A rise in inflation and subsequent decrease in consumer spending have led to a startling stock market sell-off in 2022, with many companies hit hard by macroeconomic declines. Amazon (AMZN -1.64%) has been one of the hardest hit, with its share price down over 46% since January.  

However, the company continues to be home to a robust business that is unlikely to be down forever. With its dominating market share in industries such as e-commerce and cloud computing, Amazon is well-positioned to regain its losses down the road. 

With Amazon's significant loss in stock price, investors might be eyeing the shares and wondering if they're a buy. Let's see.

Waiting for the economic storm clouds to clear

To put it mildly, Amazon's latest quarterly report left a lot to be desired.
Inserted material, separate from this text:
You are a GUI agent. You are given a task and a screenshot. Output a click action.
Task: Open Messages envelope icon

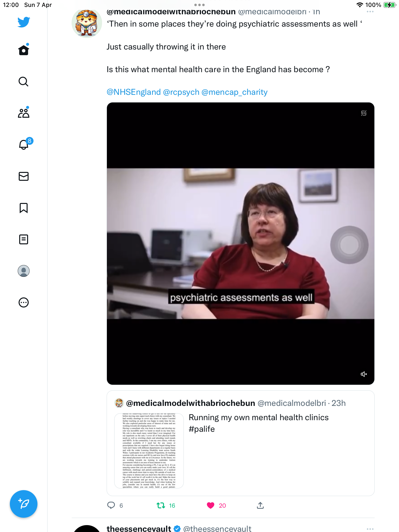24,176
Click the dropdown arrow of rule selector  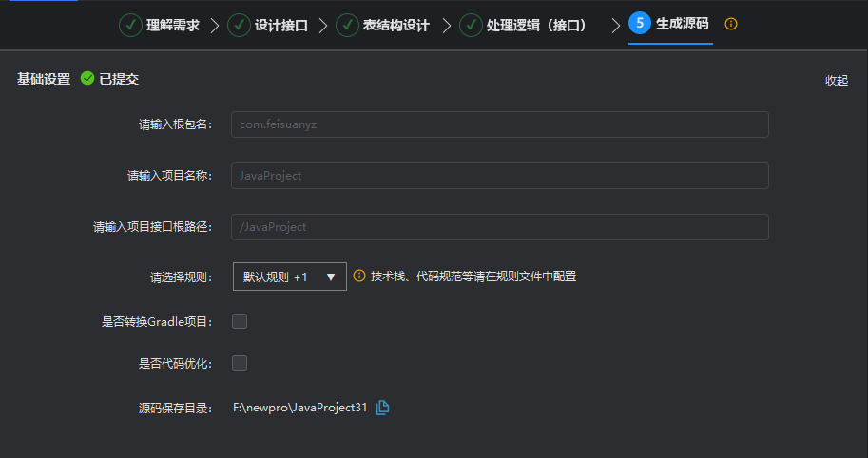(x=331, y=277)
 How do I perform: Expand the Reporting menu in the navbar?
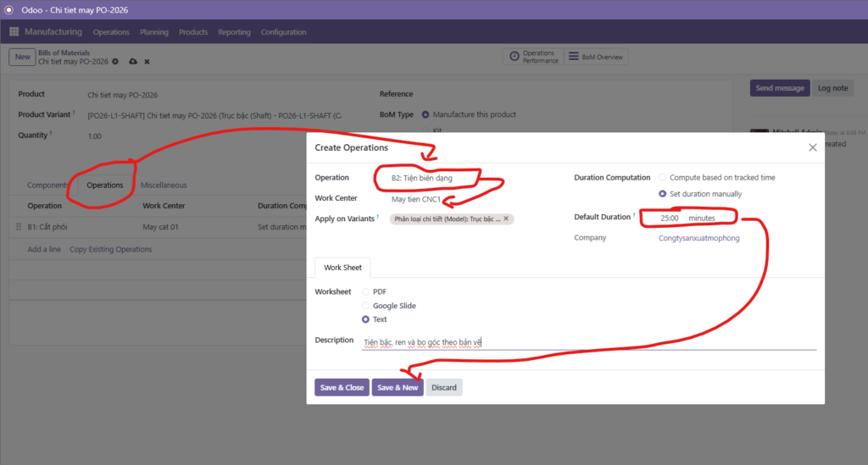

Revenue for its third quarter of 2022 came in at $127.1 billion against analyst expectations of $127.46 billion. Meanwhile, Amazon Web Services brought in $20.5 billion versus the expected $21.1 billion.

The company's fourth-quarter forecasts have also fallen short. Amazon is expecting revenue of $140 billion to $148 billion, amounting to a year-over-year rise of 2% to 8%. Analysts at Refinitiv had previously projected that the company will earn $155.15 billion for the quarter.

In the wake of poor Q3 results, Amazon's stock sank some 26% between Oct. 25 and Nov. 3 as investors grew concerned over the company's consumer-reliant segments. As is to be expected, Amazon's retail business has been hit especially hard in 2022 as rising costs have slowed consumer spending.

So far, CEO Andy Jassy has responded by cutting costs in multiple divisions, such as reducing its warehouse footprint, axing some experimental tech projects, shutting down its telehealth service, Amazon Care, and pausing hiring in its executive positions.  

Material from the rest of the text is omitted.